Next coaches to go, come? Who'd have best trade value?

ON THE NBA

Pro Basketball

January 12, 2003|By MILTON KENT

It's time for three impertinent questions.

1. Now that Sidney Lowe and Lon Kruger have been fired, who will be the next NBA coach to qualify for unemployment?

All the signs point to Toronto's Lenny Wilkens being the next coach to get bounced, perhaps in the next few weeks. Even with the injuries to Antonio Davis and Vince Carter, the Raptors are a mess with an 11-game losing streak.

Wilkens, the winningest coach in NBA history, may be too laid-back for a Toronto squad that seems to need a firmer hand. Only a big, late push last season, without an injured Carter, got the Raptors into the playoffs and saved Wilkens' job, and Toronto won't sniff the postseason this time.

Alvin Gentry, who got the dreaded vote of confidence with the Los Angeles Clippers, could be next - or might get bounced ahead of Wilkens.

2. Now that Hubie Brown has had success coming out of broadcasting to lead Memphis, which former coach-turned-analyst will be the next to come back to the bench?

Rumors have former Knicks coach Jeff Van Gundy, now with TNT, all but ready to apply for a Canadian work visa to take over for Wilkens in Toronto. But former Portland boss Mike Dunleavy, one of a gaggle of analysts with San Antonio, is said to be tan, rested and ready to leap back into coaching.

3. What player carries the biggest trade value as the Feb. 20 trading deadline approaches?

The obvious answer would be Shaquille O'Neal, but no one in his right mind would dare let him go, right? Oops, sorry, Orlando general manager John Gabriel.

Actually, the guy who would bring the most bang for a team's buck, presently and in the future, is Seattle's Kenny Anderson. He's a proven, competent point guard who, behind Gary Payton, is begging for minutes and was a key cog in Boston's resurgence last year.

Most importantly, Anderson earns $9 million this season and is in the last year of his deal, meaning a team that takes him this year could use his salary figure to make a decent splurge on what promises to be a potent free-agent market next summer.

Quiz

Michael Jordan's 41-point performance against the Indiana Pacers made him the oldest player in league history to score 40 points in a game. Which NBA player had the most 40-point games in one season? No hints.

Foreign diplomacy

Don't be surprised if members of Houston's Chinese community protest Friday's Lakers-Rockets game in Houston in light of Shaquille O'Neal's latest insult of Yao Ming.

O'Neal, who has been poking at Yao since before the 7-foot-5 rookie was drafted in June, recently told reporters, "Tell Yao Ming, `ching-chong-yang-wah-ah-soh.' " While the phrase has no meaning in Chinese, it was delivered in, clearly, a mocking tone.

O'Neal later offered a half-hearted apology, which Yao accepted, showing a great deal more maturity than his Lakers counterpart.

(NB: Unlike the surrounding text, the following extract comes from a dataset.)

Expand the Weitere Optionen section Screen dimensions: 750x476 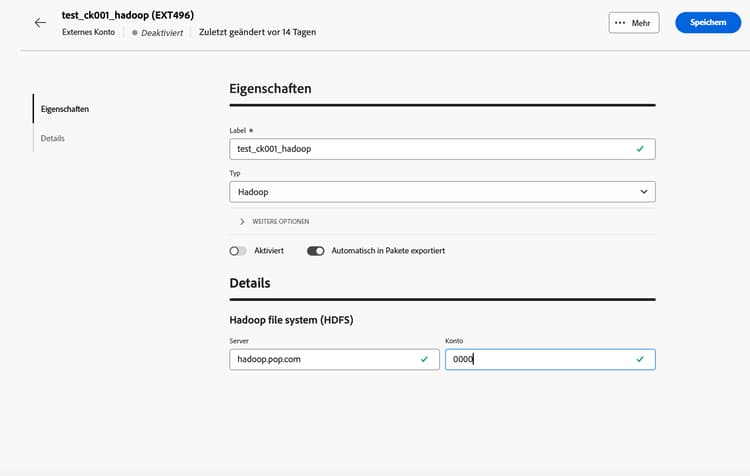click(275, 221)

But what O'Neal did was no different from a white player making fun of a black player's speech patterns. It was racist and wrong, and O'Neal should have his wallet lightened by commissioner David Stern.

Tempering Artest

The Indiana Pacers, who look as good a candidate to come out of the East as an NBA finalist as anyone, have a thorny problem, namely what to do about forward Ron Artest's temper.

Artest just finished a three-game suspension and had to pay a $35,000 fine for damaging a camera and a monitor after losing to the Knicks at Madison Square Garden last week.

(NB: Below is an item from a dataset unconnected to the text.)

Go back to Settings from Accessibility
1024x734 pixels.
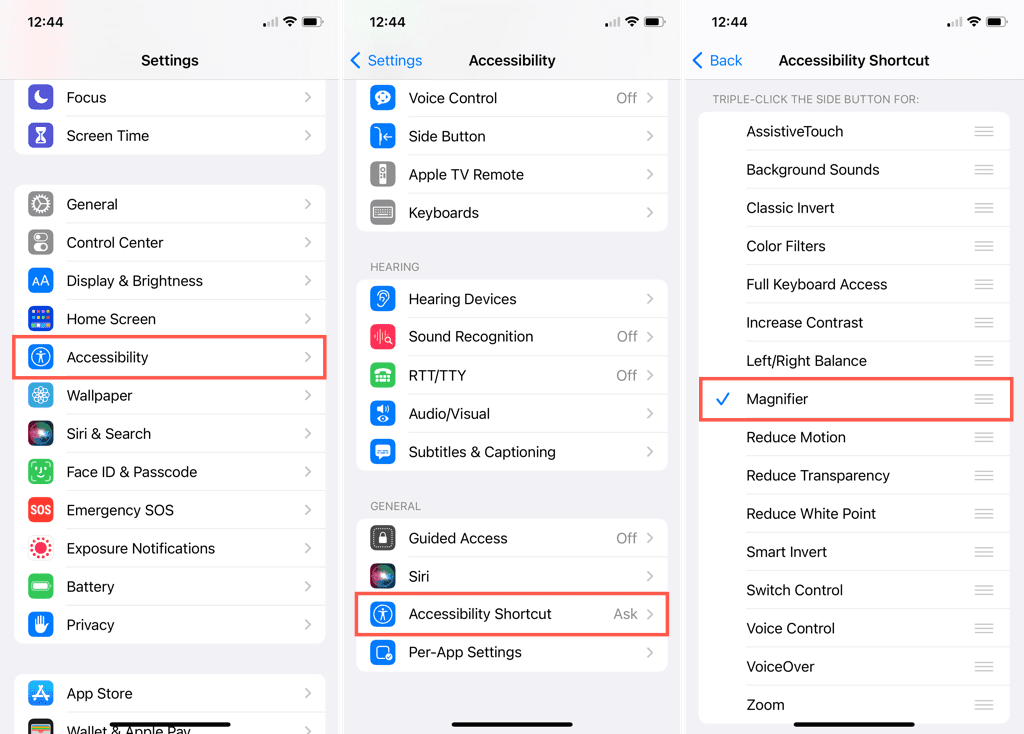pos(387,61)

Add that to a court case from last summer in which the native New Yorker was sentenced to anger management classes for threatening a former companion, and you can get the impression that Artest is out of control.

"He's working on it," said Indiana coach Isiah Thomas last week before the Pacers met Washington in the first game of Artest's suspension. "There are things that we are doing internally and things that he is doing in his personal and private life to work on it. We try to help him as best we can, and he's got a network to try to help him. Sometimes, it don't work."

If the Pacers are going to make a deep run in the playoffs, it has to work.

Jordan's performance against Indiana came one game after he had scored just 10 points, and, no doubt, he took advantage of the absence of Artest, who would have guarded him. A suspension late in the season or during the playoffs could be disastrous for Artest and the Pacers.

"I think the league thinks, `Hey, this is a good guy, but this tendency he has could lead to his doing something real bad," Indiana president Donnie Walsh said. "So, they're kind of on pins and needles about Ron, and everything he does is going to be a big punishment. If he does it again, it'll be bigger. It's a tough-love situation."

One does wonder, however, how Artest could draw the same number of games for beating up a camera and a monitor as Golden State's Chris Mills did last month for following the Portland team bus after a game, presumably to renew hostilities with Bonzi Wells.